§ **Exercise objective**: Leave the pictures out. Retype exactly the lines below from the one containing "Click external link icon beside preview URL" through the one containing "Open the Donald J. Trump display name", and no others.

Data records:
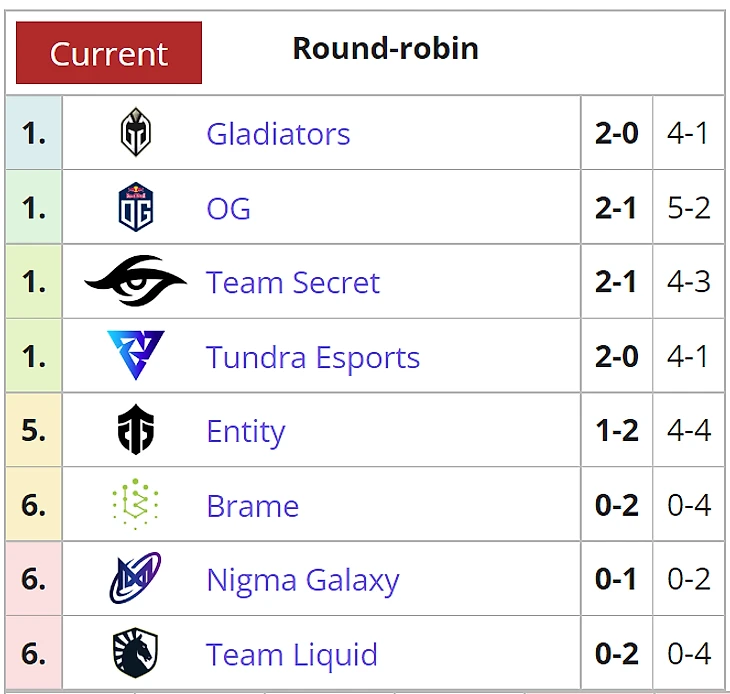Image resolution: width=730 pixels, height=694 pixels.
Task: Open Tundra Esports team link
Action: tap(313, 357)
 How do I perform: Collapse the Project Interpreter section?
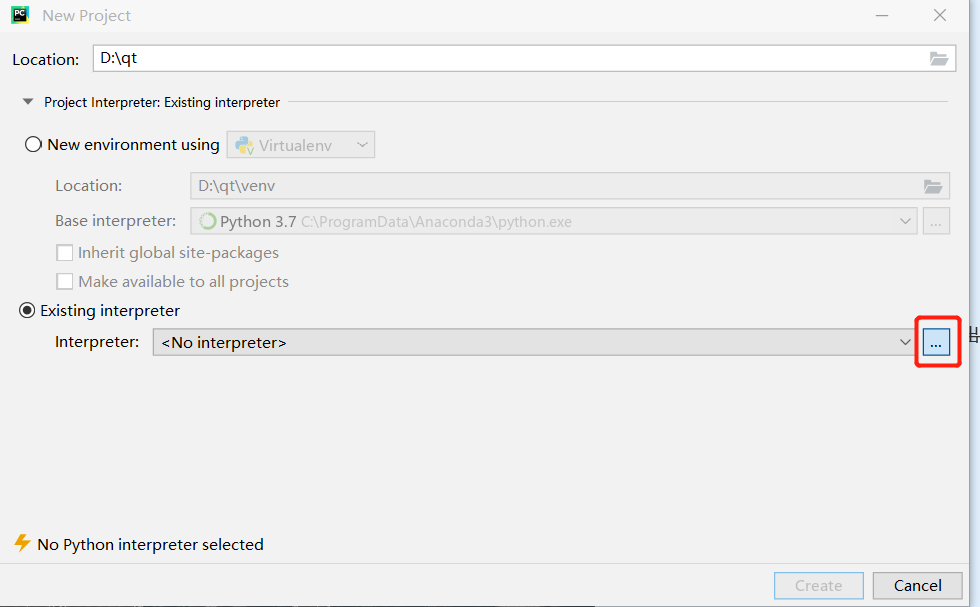[27, 102]
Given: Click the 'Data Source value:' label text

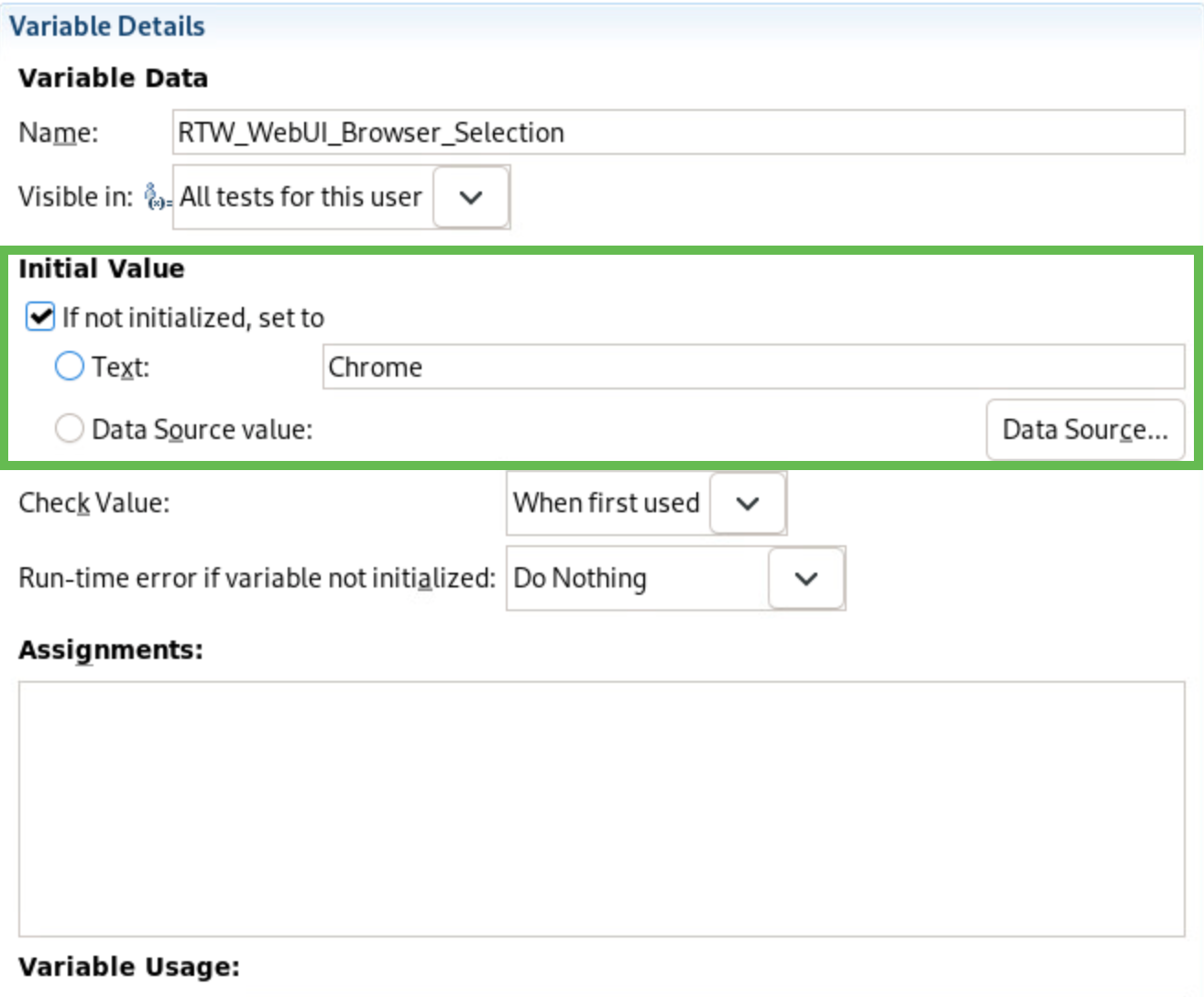Looking at the screenshot, I should [202, 429].
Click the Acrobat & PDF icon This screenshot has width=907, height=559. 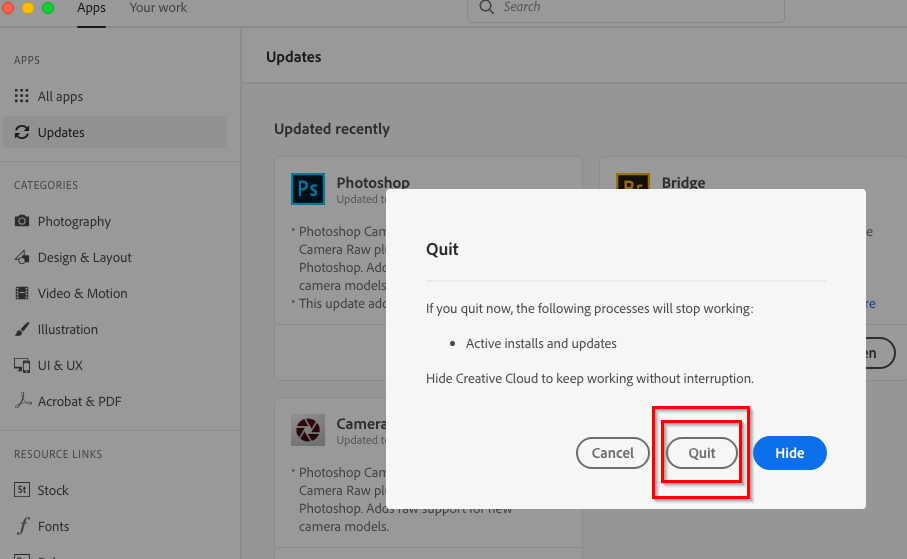[22, 401]
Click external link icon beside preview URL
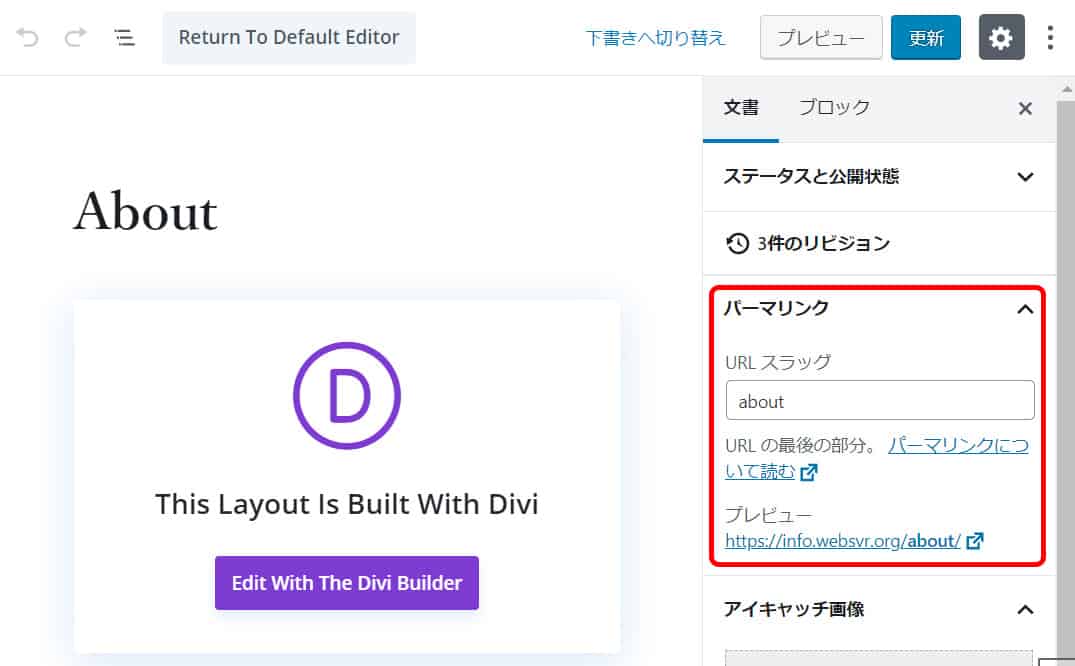This screenshot has height=666, width=1075. coord(975,541)

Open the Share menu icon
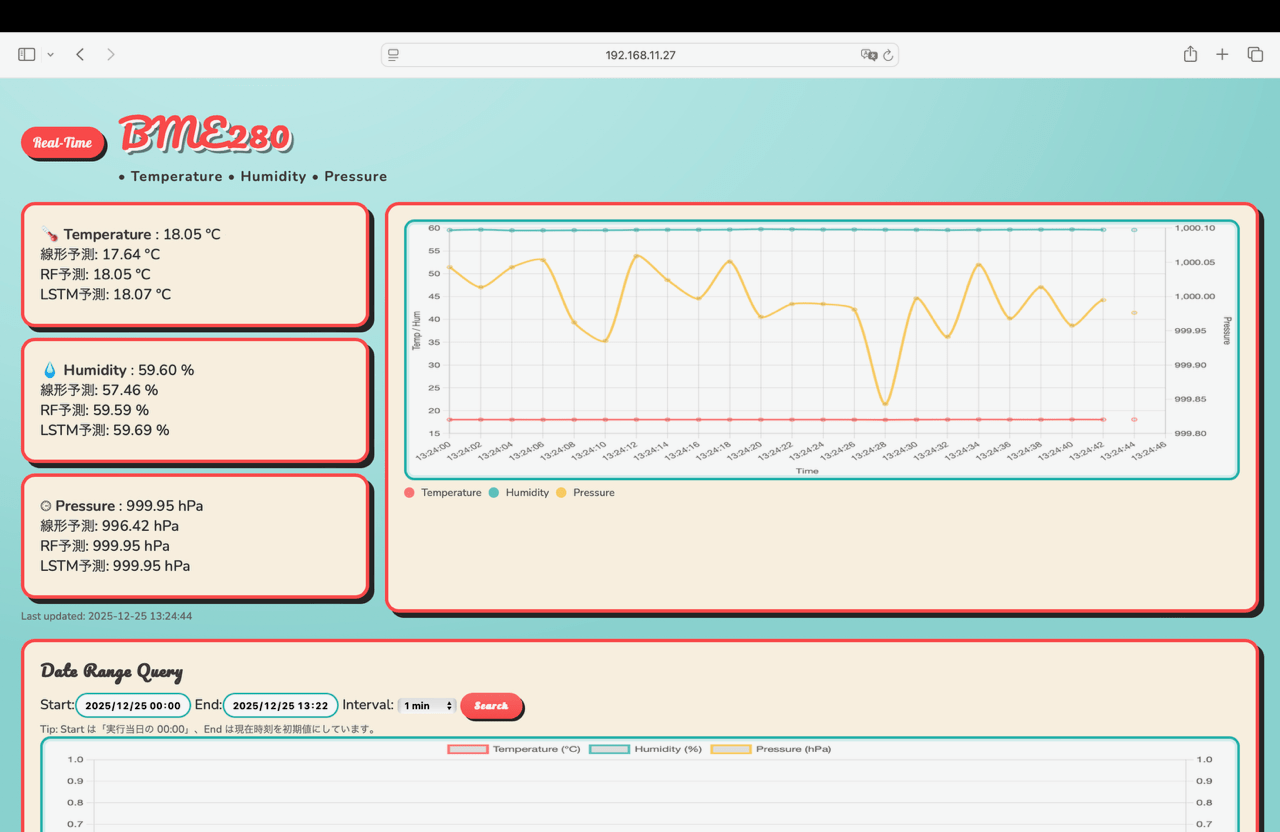pyautogui.click(x=1190, y=55)
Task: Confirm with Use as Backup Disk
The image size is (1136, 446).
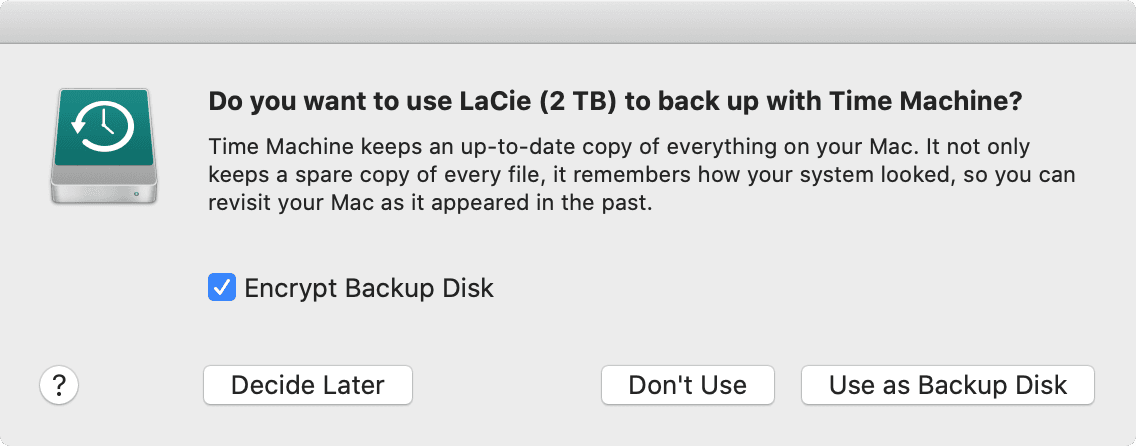Action: [x=948, y=385]
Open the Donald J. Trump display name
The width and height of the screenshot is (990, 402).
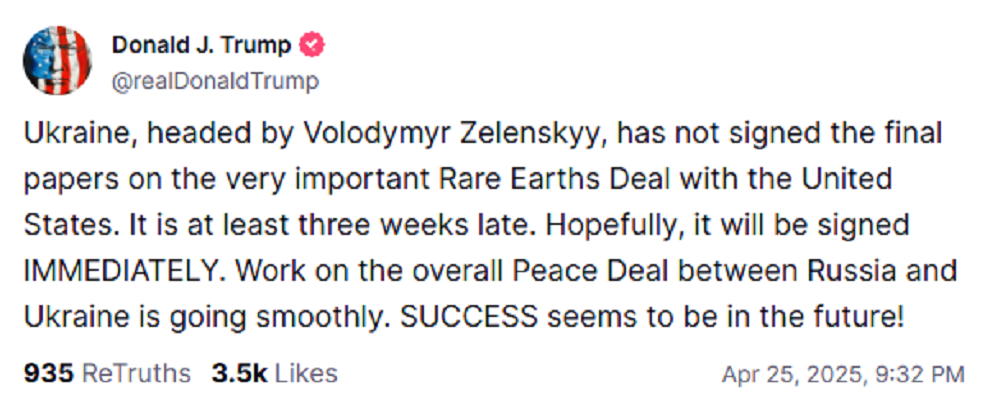(x=201, y=45)
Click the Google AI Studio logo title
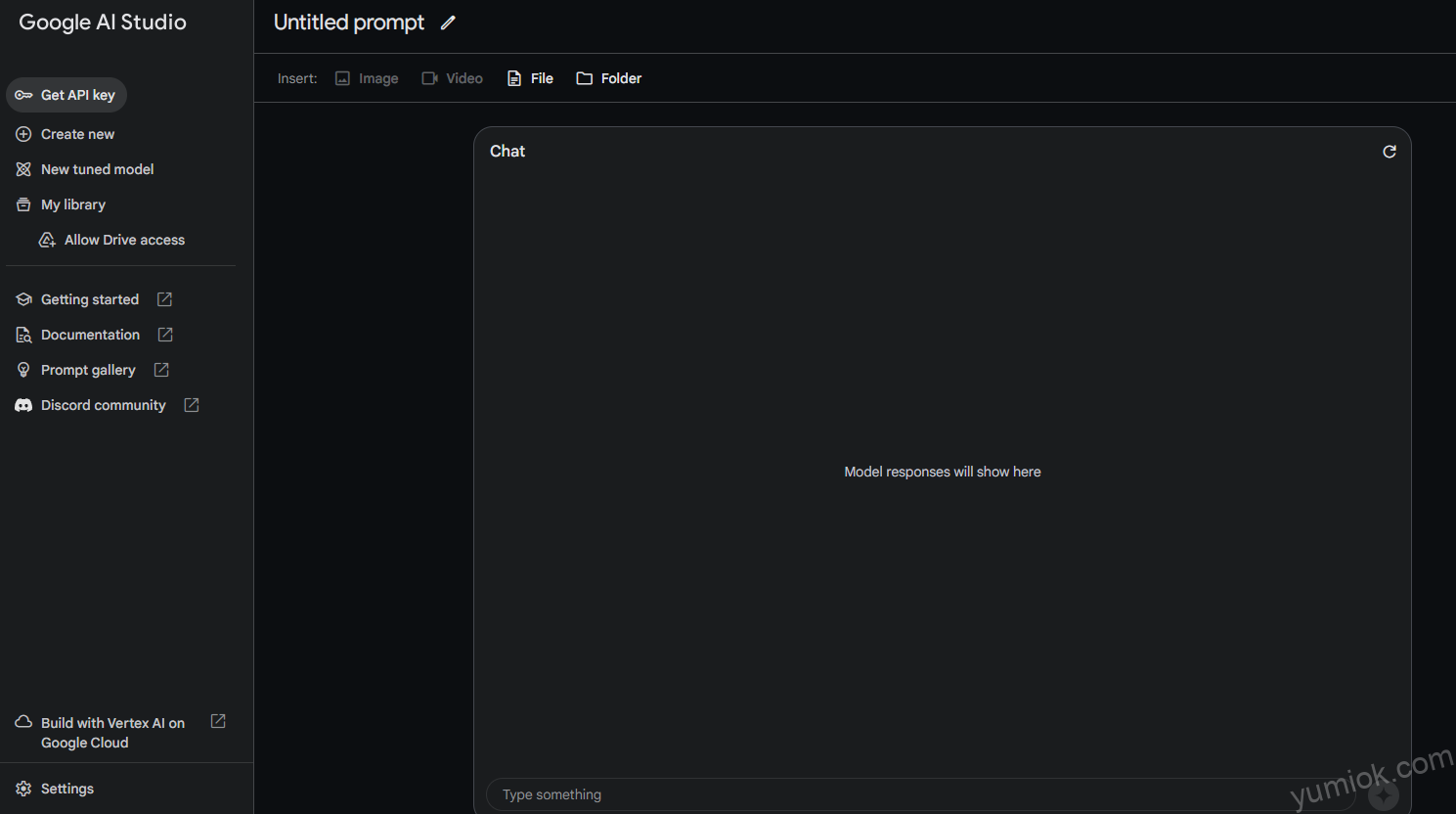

§ **Solution to this task**:
Click external link icon beside preview URL
This screenshot has height=666, width=1075. coord(975,541)

Open the Share menu icon
pyautogui.click(x=1190, y=55)
Task: Confirm with Use as Backup Disk
The image size is (1136, 446).
Action: [x=948, y=385]
Open the Donald J. Trump display name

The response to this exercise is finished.